‹около 17 ноября 1925 г.›
Дорогой Женя!
Доехал я до Москвы, вышел на перрон — и опять... Тут и присел на доски. Привели люди к нач‹альнику› станции. Туда уже приехал и забрал меня Шура. Это, я думаю, от духоты и дурного воздуха в вагоне. После Москвы стало уж вовсе нестерпимо и пришлось переходить в мягкий. Теперь мне с каждым днем лучше и осталось одно головокруженье во время ходьбы (легкое). Курить мы бросили совсем. Я даже подымаюсь по крутым уличкам и лестницам — и ничего.

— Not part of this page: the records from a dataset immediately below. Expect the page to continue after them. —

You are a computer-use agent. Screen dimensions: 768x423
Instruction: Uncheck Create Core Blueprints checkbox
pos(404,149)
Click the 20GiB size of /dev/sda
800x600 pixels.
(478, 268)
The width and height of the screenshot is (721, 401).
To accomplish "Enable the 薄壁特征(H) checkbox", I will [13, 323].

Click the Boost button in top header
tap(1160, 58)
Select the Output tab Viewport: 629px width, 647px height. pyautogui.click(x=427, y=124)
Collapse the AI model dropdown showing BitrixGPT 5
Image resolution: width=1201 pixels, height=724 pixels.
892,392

Надя тебе про себя написала. Трудно с ее питаньем, когда, временами, кишечник ничего не переваривает.
Спасибо тебе, что повозился со мной. Улучи минуту — сходи к фининспектору. Ты сам знаешь, как это важно.

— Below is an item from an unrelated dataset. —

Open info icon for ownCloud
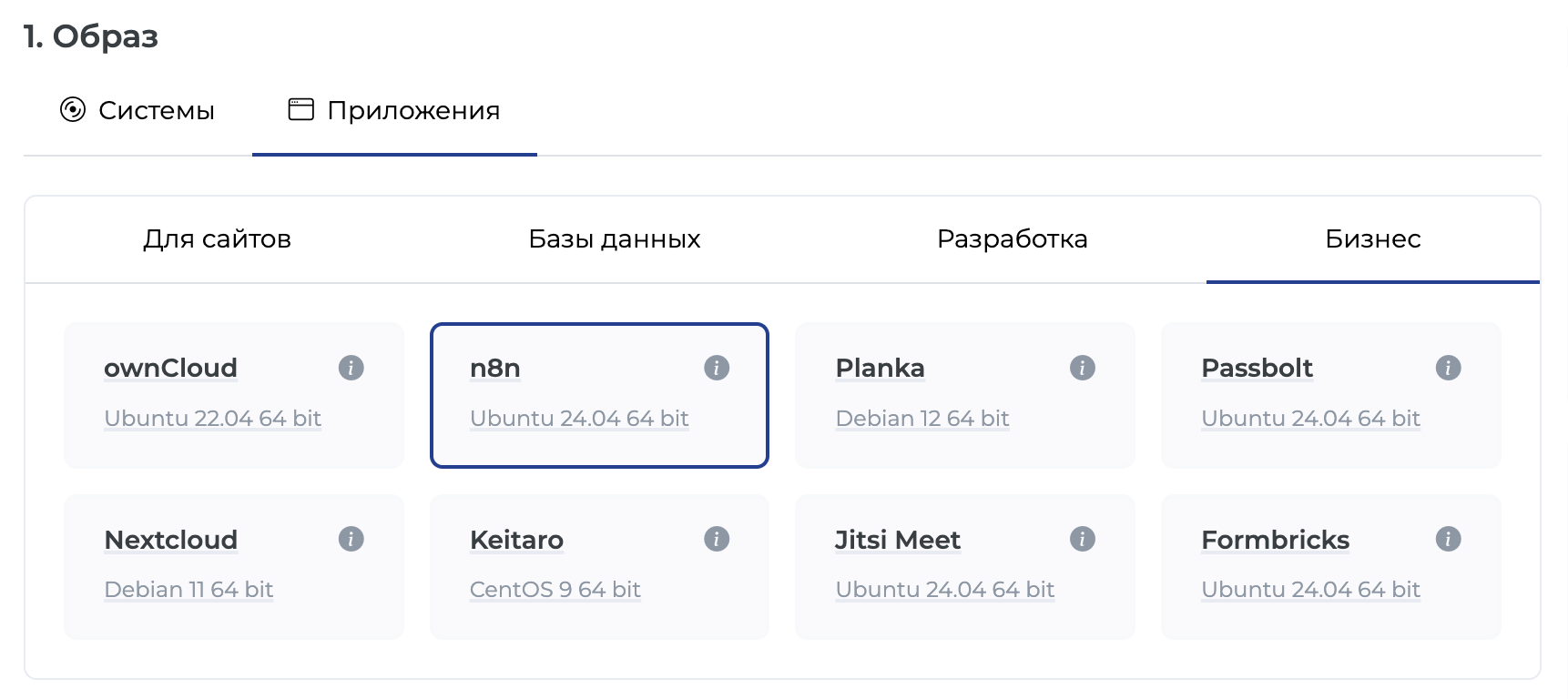This screenshot has width=1568, height=699. click(351, 368)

Работать я уже могу, но очень умеренно, в половинную
нагрузку. Если Ленгиз (Выгодский) вышлет деньги, — то у нас есть декабрь, а не то — один ноябрь. (Недаром я не хотел сюда ехать, не оплатив ноября!) О прежней сумасшедшей работе не может быть больше и речи. Милый Женя, к сожаленью, мы встречаемся лишь «во дни торжеств и бед народных»! Но видно, так суждено. Я очень думаю о папе. Будь к нему внимателен. Он без калош, без фуфайки. Позаботься о нем, пока я не оправился. Я же устрою ему малость денег через Выгодского. Получил ли в «Звезде»? Пиши, Женя! Не забывай своего старого заслуженного брата. Целую Татиньку! Целую тебя! И особенно папу-деду!
О.
В Москве было очень худо, прямо страшно — а все — невроз — так сказал профессор (еще один).